Titan... umgetauft in "Chinook" - nicht wie der Lieblingshubschrauber der Amerikaner, nein, es gab in Nordamerika das Volk der Chinook. Und auch einen warmen Fallwind, gleichbenannt. Ein starker Chinookwind vom Ozean kann innerhalb von 24 Stunden eine richtig fette Schneedecke vollständig auflösen, noch doller, als das der Föhn in den Alpen oder nur die Sonne kann.

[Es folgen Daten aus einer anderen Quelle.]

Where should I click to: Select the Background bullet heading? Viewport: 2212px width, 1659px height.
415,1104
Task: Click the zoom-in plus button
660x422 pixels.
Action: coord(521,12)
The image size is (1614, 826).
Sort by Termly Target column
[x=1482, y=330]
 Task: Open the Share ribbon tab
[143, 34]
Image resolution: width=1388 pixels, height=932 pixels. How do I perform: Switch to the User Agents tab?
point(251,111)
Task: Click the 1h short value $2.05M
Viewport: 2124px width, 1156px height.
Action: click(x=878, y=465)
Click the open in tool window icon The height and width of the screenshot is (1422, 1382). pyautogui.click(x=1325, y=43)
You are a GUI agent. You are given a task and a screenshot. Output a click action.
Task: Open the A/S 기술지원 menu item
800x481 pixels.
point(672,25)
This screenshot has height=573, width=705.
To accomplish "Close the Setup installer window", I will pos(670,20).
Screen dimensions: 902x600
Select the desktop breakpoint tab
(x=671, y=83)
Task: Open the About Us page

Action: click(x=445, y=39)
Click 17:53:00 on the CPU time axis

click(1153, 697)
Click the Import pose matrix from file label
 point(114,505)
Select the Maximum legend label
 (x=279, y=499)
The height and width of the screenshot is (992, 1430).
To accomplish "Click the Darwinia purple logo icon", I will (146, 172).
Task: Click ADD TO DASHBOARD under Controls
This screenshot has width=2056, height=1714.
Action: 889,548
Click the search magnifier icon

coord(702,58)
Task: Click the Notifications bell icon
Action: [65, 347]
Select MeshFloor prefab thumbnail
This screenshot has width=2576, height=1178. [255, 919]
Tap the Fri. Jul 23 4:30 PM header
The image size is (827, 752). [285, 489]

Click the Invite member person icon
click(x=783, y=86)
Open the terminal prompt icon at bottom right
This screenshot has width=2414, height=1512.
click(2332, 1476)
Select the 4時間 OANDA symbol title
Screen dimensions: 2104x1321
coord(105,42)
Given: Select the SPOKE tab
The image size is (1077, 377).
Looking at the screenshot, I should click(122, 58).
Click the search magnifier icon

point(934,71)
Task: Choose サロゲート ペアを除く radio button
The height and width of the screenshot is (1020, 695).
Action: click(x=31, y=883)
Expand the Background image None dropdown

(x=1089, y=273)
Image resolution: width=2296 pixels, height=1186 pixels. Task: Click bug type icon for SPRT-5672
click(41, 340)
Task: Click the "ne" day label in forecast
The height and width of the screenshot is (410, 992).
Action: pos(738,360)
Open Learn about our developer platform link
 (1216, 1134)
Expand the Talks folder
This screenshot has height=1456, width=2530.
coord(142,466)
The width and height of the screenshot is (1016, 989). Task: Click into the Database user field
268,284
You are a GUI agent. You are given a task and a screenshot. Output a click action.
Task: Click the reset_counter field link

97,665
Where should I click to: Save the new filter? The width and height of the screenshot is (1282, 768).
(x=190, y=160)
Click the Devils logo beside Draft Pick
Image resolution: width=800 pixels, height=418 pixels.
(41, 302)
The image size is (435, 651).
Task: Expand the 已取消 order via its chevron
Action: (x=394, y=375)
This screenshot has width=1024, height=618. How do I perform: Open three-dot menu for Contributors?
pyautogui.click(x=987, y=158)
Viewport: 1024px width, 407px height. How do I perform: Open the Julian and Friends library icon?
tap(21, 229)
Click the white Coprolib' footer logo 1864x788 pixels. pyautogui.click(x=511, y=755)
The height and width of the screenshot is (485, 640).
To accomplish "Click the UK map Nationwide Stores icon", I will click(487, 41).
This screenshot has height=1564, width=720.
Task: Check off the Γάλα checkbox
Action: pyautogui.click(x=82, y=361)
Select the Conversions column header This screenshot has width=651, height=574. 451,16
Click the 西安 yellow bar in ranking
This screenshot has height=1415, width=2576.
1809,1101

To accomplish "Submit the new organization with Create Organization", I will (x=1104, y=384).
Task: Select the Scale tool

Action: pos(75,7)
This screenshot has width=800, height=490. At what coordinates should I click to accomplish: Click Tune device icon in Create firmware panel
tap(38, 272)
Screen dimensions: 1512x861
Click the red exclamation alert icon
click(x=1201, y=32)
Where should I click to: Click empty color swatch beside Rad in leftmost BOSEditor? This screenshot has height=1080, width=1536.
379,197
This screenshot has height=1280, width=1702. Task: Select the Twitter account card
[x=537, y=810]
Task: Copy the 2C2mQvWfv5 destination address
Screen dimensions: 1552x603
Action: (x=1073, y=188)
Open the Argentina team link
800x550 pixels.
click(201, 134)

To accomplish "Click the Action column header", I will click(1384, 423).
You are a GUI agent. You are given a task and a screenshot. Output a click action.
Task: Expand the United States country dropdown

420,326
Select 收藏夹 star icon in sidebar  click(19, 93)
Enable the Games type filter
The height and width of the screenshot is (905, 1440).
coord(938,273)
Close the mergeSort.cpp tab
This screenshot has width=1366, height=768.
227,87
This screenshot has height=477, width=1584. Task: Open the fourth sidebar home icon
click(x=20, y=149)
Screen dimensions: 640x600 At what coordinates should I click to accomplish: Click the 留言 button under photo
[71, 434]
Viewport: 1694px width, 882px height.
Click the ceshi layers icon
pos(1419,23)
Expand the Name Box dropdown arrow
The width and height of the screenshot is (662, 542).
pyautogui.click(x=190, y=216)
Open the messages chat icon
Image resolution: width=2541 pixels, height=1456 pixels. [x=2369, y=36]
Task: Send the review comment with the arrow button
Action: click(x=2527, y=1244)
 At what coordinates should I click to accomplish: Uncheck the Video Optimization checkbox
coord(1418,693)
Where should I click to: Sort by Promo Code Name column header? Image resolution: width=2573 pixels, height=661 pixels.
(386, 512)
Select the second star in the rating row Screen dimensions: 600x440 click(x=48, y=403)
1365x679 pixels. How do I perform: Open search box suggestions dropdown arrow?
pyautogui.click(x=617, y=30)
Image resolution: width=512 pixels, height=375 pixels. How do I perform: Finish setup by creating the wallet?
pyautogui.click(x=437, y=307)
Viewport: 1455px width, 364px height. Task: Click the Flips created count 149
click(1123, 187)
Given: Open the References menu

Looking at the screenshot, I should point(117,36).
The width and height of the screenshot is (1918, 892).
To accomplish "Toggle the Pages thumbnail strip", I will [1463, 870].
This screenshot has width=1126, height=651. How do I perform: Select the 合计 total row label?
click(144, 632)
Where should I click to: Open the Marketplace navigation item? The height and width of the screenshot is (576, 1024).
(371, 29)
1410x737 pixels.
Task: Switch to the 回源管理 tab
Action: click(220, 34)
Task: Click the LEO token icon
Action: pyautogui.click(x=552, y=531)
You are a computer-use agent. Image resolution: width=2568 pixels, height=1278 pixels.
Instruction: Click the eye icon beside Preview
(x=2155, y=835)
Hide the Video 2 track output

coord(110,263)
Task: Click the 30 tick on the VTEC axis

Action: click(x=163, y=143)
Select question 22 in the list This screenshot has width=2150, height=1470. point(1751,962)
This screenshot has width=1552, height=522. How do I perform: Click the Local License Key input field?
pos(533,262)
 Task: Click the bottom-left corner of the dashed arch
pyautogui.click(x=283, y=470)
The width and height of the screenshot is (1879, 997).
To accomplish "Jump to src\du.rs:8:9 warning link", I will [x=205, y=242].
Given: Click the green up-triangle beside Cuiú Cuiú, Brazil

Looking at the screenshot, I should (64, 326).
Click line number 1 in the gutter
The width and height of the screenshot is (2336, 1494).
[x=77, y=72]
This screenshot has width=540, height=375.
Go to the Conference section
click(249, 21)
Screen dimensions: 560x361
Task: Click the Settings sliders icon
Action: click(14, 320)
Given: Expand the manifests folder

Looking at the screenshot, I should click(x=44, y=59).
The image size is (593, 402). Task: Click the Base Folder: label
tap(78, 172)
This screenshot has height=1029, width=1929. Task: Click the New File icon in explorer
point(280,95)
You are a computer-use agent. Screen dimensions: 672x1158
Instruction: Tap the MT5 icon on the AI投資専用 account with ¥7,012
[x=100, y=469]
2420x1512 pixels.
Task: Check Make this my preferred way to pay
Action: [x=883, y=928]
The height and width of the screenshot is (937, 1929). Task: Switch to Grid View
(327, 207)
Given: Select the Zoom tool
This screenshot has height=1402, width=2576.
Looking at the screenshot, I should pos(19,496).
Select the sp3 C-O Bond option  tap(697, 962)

Und so ist Chinook auch: vor seinem sonnigen, ganz und gar einnehmenden Wesen habe ich knorzige Männer weich werden sehen, dahingeschmolzen von 760 Kg geballten Charmes. Kinder sind völlig verrückt nach ihm, je jünger, desto faszinierter. Keine Angst vor den stattlichen 1,74 Widerristhöhe, aber zu Recht: kein Pferd habe ich je so behutsam mit den kleinen Fans umgehen sehen wie Ch'nooki. Unerfahrene oder ängstliche Reiter sind sicher auf dem breiten Kreuz eingebettet, denn er betet sich irgendwie immer unter die rutschenden Hinterteile. Wehe aber, wenn ein Reiter meint, er sei wer, und könne ihn womöglich mit Druck oder gar Gewalt in eine Form pressen.. er bemüht sich noch kurz, sollte der Reiter trotzdem zu unverständig ist, so bleibt er einfach stehen, und wenn er dann Schläge und Gehampele erhält, wird dezent der Hintern gehoben. 

 

Chinook hat seine eigene Odysee hinter sich, wie sie aber in ähnlicher Form viele Pferde erleben. Gerade mal Dreijährig kam er in Beritt einer ländlichen Springreiterin - ambitioniert, aber doch mit eingeschränktem Einfühlungsvermögen. Er verstand einfach nicht, wenn er dem Druck zum Vorwärtsgehen durch Gerte und Sporen doch nachgibt, warum dann eine grobe Hand ihn wieder nach hinten und wie eine Grillwurst nach innen aufrollt. Innerhalb von zwei Monaten war dieses freundliche Tier mit Sattelzwang "gesegnet" und lief nicht einmal mehr richtig vorwärts, wenn man ihn eine Runde lang mit der Reitpeitsche schlug... :-(

What a shit!!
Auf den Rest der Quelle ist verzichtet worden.